En contra de Popper, la metodología de los programas de investigación científica no ofrece una racionalidad instantánea. Hay que tratar con benevolencia a los programas en desarrollo; pueden transcurrir décadas antes de que los programas despeguen del suelo y se hagan empíricamente progresivos. La crítica no es un arma popperiana que mate con rapidez mediante la refutación. Las críticas importantes son siempre constructivas; no hay refutaciones sin una teoría mejor. Kuhn se equivoca al pensar que las revoluciones científicas son un cambio repentino e irracional de punto de vista. La historia de la ciencia refuta tanto a Popper como a Kuhn; cuando son examinados de cerca, resulta que tanto los experimentos cruciales popperianos como las revoluciones de Kuhn son mitos; lo que sucede normalmente es que los programas de investigación progresivos sustituyen a los regresivos.

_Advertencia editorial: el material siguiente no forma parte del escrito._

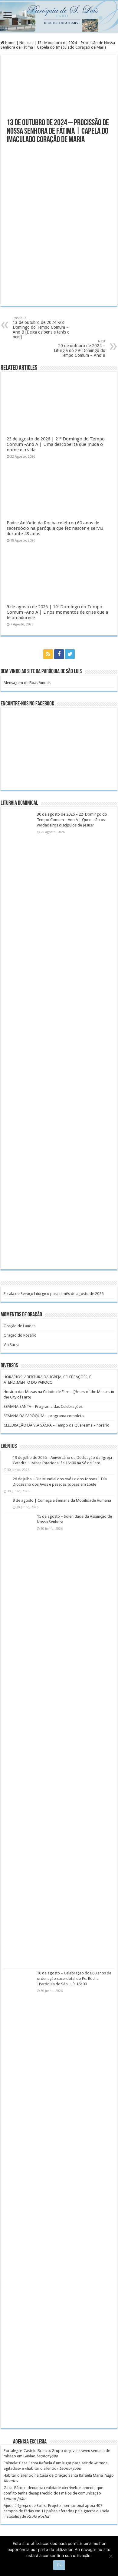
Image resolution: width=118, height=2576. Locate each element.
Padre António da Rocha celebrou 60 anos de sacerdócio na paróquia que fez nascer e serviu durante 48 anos (55, 528)
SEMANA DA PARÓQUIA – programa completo (44, 1416)
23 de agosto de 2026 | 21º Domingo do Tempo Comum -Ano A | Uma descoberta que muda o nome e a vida (56, 444)
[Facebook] (59, 654)
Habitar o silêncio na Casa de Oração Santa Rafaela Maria (53, 2475)
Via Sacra (11, 1344)
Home (9, 42)
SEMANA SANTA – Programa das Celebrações (43, 1406)
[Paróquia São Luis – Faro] (59, 17)
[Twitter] (70, 654)
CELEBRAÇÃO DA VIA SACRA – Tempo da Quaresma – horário (57, 1425)
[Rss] (48, 654)
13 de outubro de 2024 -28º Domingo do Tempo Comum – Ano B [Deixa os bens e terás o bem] (41, 327)
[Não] (110, 2556)
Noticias (26, 42)
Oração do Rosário (20, 1335)
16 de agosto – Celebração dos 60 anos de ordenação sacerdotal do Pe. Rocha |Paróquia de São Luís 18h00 (74, 1978)
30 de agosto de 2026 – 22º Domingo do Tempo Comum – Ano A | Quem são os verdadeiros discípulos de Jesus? (72, 819)
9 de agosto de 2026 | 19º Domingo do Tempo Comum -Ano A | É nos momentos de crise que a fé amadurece (57, 612)
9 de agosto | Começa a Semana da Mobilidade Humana (62, 1500)
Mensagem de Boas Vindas (27, 682)
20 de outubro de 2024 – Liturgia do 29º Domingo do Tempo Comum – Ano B (79, 348)
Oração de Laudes (19, 1326)
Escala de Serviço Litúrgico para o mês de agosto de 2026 (53, 1293)
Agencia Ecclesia (30, 2442)
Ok (59, 2565)
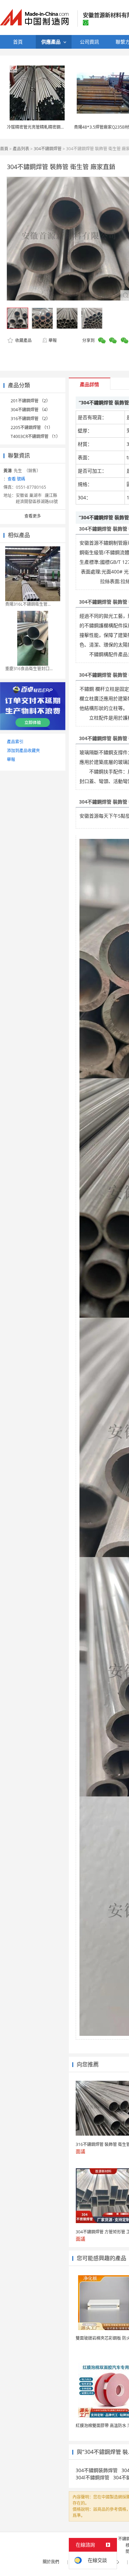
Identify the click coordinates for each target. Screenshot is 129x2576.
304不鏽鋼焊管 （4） (30, 410)
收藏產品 (23, 340)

El problema de la demarcación entre ciencia y pseudociencia también tiene serias implicaciones para la institucionalización de la crítica. La teoría de Copérnico fue condenada por la Iglesia Católica en 1616 porque supuestamente era pseudocientífica. Fue retirada del Indice en 1820 porque para entonces la Iglesia entendió que los hechos la habían probado y por ello se había convertido en científica. El Comité Central del Partido Comunista Soviético en 1949 declaró pseudocientífica a la genética mendeliana e hizo que sus defensores, como el académico Vavilov, murieran en campos de concentración; tras la muerte de Vavilov la genética mendeliana fue rehabilitada; pero persistió el derecho del Partido a decidir lo que es científico y publicable y lo que es pseudocientífico y castigable. Las instituciones liberales de Occidente también ejercitan el derecho a negar la libertad de expresión cuando algo es considerado pseudocientífico, como se ha visto en el debate relativo a la raza y la inteligencia. Todos estos juicios inevitablemente se fundamentan en algún criterio de demarcación. Por ello el problema de la demarcación entre ciencia y pseudociencia no es un pseudoproblema para filósofos de salón, sino que tiene serias implicaciones éticas y políticas.